- Redlands, QLD Australia

Information
- Type: Public co-educational
- Motto: Faith in Christ, prepared for life
- Established: 1982
- Principal: Shane Altmann
- Enrolment: 1064 (2024)
- Campus: Junior: Victoria Point Middle/Senior: Thornlands
- Colours: Blue, navy, gold
- Website: www.faithlutheran.qld.edu.au

= Faith Lutheran College, Redlands =

Faith Lutheran College Redlands (often abbreviated as FLCR), Queensland, Australia, is an independent co-educational Lutheran primary and secondary college located on two campuses in Victoria Point (Junior School) and Thornlands (Middle and Senior School). The college currently educates students from Prep to Year 12.

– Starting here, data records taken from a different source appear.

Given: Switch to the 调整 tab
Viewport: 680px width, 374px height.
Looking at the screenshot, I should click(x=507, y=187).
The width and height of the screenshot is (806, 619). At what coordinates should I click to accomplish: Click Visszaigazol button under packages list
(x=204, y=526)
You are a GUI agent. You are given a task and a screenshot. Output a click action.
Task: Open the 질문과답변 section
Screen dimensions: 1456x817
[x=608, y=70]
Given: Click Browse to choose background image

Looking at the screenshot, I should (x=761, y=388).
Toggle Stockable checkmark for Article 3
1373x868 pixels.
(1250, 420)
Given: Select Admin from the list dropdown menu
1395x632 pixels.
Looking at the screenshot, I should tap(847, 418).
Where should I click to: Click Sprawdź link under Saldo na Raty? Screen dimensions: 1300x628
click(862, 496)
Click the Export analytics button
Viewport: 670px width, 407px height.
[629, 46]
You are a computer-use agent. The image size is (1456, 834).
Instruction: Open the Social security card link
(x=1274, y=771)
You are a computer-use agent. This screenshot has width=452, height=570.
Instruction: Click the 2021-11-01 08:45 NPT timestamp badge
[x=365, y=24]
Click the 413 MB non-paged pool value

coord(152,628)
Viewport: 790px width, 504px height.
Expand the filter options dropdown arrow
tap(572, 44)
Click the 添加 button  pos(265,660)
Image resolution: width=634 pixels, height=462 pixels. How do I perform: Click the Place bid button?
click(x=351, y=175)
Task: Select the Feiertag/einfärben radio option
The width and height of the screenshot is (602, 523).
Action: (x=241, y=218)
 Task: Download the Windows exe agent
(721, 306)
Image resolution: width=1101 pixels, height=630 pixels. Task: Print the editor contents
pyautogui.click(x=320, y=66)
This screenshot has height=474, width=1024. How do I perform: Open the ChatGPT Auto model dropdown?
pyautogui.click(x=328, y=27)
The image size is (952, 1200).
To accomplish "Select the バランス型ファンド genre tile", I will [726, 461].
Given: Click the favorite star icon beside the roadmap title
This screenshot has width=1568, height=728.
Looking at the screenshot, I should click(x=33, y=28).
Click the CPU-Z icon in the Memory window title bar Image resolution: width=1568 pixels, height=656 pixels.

== Location and grounds ==
Faith Lutheran College Redlands is located on two separate campuses with connected staff. The Junior School (P–6) is located at Link Road, Victoria Point and the Middle (7–9) and Senior School (10–12) at Beveridge Road, Thornlands. The college is currently in the process of expanding its Beveridge Road campus. The newly constructed and completed Creative Arts building includes a 360-seat theatre and stage, as well as additional classrooms for drama, music and visual arts. A new indoor performance and sporting hall has recently been built at the Link Road Campus.

==History==
Faith Lutheran College Redlands, was the first independent Christian school to be established in the then Redlands Shire. In its beginning year, the school had seventy-two students enrolled across years one to four and it grew quickly. It soon came to be known as Faith Lutheran Primary School, because of its proximity to Faith Lutheran Church at Redland Bay. The first Year Seven cohort graduated in 1984 when the student population was 161. In 1986 the student population reached 195. A preschool was commenced in 1996, the student population then being 215. This preschool was later renamed "Prep" in 2006, following the naming standard set by Education Queensland.

In 1997, planning commenced expanding the primary school into a P–12 college. In 1999, the School Council's initial application to commence secondary application was unsuccessful. Despite this, and assisted by the Parish, the School purchased land at Beveridge Road in October 2000, which at that time was used as a yam farm and Shetland pony stud farm. In 2001, approval was gained to start secondary schooling and the newly renamed Faith Lutheran College Redlands began teaching Year eight students in 2003 at the Link Road campus. The building had commenced at the Beveridge Road campus, and it commenced operation in October 2003, ahead of its official opening on 8 February 2004. At that time, the college's enrolment was 548 students. FLCR graduated its first cohort of Year Twelve students at the end of 2007, at which time there were 880 students enrolled.

===Council Chairs===

| 1981 | Ben Guse (chair, Planning Committee) |
| 1981–1986 | Albert Benfer (Foundation Chair) |
| ?–1991 | Ray Pace |
| 1992–2010 | Gavin Buhse |
| 2010–current | Rod Cormack |

===Principals===

| 1982–1986 | Robert Marriott (Foundation Principal) |
| 1987–1990 | Richard Lewis |
| 1991–1995 | Ian Mibus |
| 1996–1999 | Jeff Gork |
| 2000 | Greg Lees |
| 2001 | Lois Pfitzner |
| 2002–2016 | Anthony Mueller |
| 2017–current | Shane Altmann |

==College logo==

FLCR Logo

The college logo was inspired by the college's coastal setting and incorporates important Christian symbolism. The cross is central to the Christian faith and it represents the love of God as expressed through the death of Jesus Christ. The water represents the removal of sin through baptism. The fish symbol was a secret sign used amongst early Christians. The rising sun represents resurrection and the promise of eternal life with God.

==School houses==
Like most Australian schools, FLCR uses the School house system, and has various inter-house competitions. There are four houses, all named after local Moreton Bay Islands:
- – Coochiemudlo (often shortened to "Coochie")
- – Macleay
- – Peel
- – Russell

==Co-curricular==
FLCR offers its students a variety of extra-curricular activities including music, singing and other performing arts, cultural activities, special interest groups and sports.